Мотивируя спешку занятостью, Хилл извинился перед Ульвингом и ушел в свой номер. Чарльз немедленно позвонил Батлеру с просьбой передать Фогельбергу сообщение. Шеф связался со штаб-квартирой шведской полиции в Стокгольме и сообщил, что в отеле «Осло Плаза» проходит секретная операция. «Если Фогельберг кого-нибудь узнает, пусть не подает вида». Не зная, когда швед получит сообщение, детектив старался перемещаться по отелю крайне осторожно. На случай если Фогельберг его все-таки узнает, Хиллу ничего не оставалось, как прикинуться кем-то иным, прибегнуть к американскому акценту, как-то выкручиваться.
Неожиданное осложнение, необходимость скрываться придали некую остроту происходящему. Хилл вспомнил высказывание Уинстона Черчилля: «Ничто в жизни так не воодушевляет, как то, что в тебя стреляли и промахнулись».
Предупредив Батлера, сыщик спустился к Ульвингу в кофейню. К тому моменту подоспел припозднившийся Йонсен. Посовещавшись ночью, обладатели шедевра озвучили цену за картину «Крик» — триста пятьдесят тысяч фунтов стерлингов, эквивалентных пятистам тридцати тысячам долларов или трем с половиной миллионам крон. Ранее речь шла о полумиллионе фунтов стерлингов. Почему продавцы решили снизить цену, Хилл так никогда и не узнал.
Уокер уже обменял фунты на норвежские кроны. Вожделенная сумма находилась в сумке в сейфе возле стойки регистрации. В разговоре о деньгах англичанин боялся выдать себя, перепутав фунты с долларами, поэтому расчет решил вести в кронах.
За многие годы работы Хилл не раз задумывался о природе лжи: что можно оправдать и как без этого обойтись. На книжных полках в его кабинете изрядное место занимали такие книги, как «Ложь: моральный выбор в общественной и частной жизни» Сисселы Бок. Но сам Чарльз придерживается скорее практического принципа, чем философского. «Надо помнить, — говорит он тоном командира отряда бойскаутов, обучающего подопечных, — что ложь может быть очень полезной, если с ней правильно обращаться».
Однажды ему даже довелось объяснять друзьям, не связанным с полицией, тонкости эффективной работы тайного агента. «Если ты лжешь, лги по-крупному» — один из основных принципов Хилла.
— Вся наша работа завязана на лжи. Представьте себе, что вы полицейский, который, согласно сценарию тайной операции, изображает некоего человека, путешествующего первым классом и перевозящего в чемодане полмиллиона фунтов стерлингов. Это нормально. Но ложь по мелочам причиняет наибольшие неудобства.
# # #
Условие задания:
Какими суммами и в каких валютах фрагмент выражает цену, которую обладатели шедевра озвучили за картину «Крик» после ночного совещания?

Имеющиеся данные:
# # #
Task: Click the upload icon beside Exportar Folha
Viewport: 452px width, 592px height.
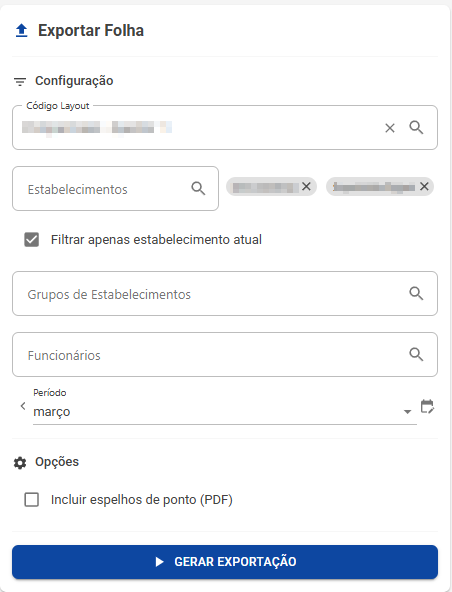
# # #
Полный ответ:
- триста пятьдесят тысяч фунтов стерлингов
- пятьсот тридцать тысяч долларов
- три с половиной миллиона крон